● GIVEN EXERCISE:
Please reproduce, without changes, the lines starting with the line that contains "Screen dimensions: 1450x724" and going on through the line that contains "point(1106,61)".

= = = =

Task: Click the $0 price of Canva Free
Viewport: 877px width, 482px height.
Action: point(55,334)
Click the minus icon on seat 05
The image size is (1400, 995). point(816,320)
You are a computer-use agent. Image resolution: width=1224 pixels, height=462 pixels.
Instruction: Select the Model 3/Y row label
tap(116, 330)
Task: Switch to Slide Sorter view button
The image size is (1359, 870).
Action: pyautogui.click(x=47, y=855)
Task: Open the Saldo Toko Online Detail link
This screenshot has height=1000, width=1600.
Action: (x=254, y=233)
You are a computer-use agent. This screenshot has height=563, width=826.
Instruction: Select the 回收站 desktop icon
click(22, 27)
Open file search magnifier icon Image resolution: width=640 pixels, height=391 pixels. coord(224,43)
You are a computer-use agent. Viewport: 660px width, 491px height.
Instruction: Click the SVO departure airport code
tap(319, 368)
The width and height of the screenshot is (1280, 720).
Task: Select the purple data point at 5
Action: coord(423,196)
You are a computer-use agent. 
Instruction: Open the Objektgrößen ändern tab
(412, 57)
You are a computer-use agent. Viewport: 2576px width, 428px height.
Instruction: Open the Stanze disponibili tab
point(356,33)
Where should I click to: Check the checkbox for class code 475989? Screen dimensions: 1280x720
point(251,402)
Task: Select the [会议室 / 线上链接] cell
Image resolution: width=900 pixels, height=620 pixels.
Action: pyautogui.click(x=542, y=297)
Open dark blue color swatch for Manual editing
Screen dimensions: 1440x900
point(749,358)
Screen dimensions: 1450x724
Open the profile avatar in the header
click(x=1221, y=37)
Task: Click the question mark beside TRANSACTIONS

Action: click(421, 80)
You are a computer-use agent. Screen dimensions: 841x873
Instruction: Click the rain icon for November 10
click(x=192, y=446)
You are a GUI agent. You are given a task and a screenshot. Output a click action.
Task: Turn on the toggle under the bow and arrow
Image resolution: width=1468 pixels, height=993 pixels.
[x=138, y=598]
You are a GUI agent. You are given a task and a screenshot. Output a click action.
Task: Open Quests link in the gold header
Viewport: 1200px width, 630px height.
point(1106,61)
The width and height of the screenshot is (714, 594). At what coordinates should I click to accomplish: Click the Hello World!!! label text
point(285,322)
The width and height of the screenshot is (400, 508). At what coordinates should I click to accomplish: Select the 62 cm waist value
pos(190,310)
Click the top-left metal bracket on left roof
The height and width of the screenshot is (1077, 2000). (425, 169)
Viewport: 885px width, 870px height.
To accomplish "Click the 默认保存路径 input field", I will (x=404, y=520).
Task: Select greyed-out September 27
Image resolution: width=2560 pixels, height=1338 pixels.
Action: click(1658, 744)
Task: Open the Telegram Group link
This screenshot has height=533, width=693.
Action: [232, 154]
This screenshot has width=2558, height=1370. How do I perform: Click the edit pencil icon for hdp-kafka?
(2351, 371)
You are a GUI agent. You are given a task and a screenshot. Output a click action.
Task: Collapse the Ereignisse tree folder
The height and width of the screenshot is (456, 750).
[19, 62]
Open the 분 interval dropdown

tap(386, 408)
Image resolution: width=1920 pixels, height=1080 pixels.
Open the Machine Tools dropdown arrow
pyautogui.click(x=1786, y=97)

= = = =

● OUTPUT:
Screen dimensions: 1450x724
Open the profile avatar in the header
click(x=1221, y=37)
Task: Click the question mark beside TRANSACTIONS

Action: click(421, 80)
You are a computer-use agent. Screen dimensions: 841x873
Instruction: Click the rain icon for November 10
click(x=192, y=446)
You are a GUI agent. You are given a task and a screenshot. Output a click action.
Task: Turn on the toggle under the bow and arrow
Image resolution: width=1468 pixels, height=993 pixels.
[x=138, y=598]
You are a GUI agent. You are given a task and a screenshot. Output a click action.
Task: Open Quests link in the gold header
Viewport: 1200px width, 630px height.
point(1106,61)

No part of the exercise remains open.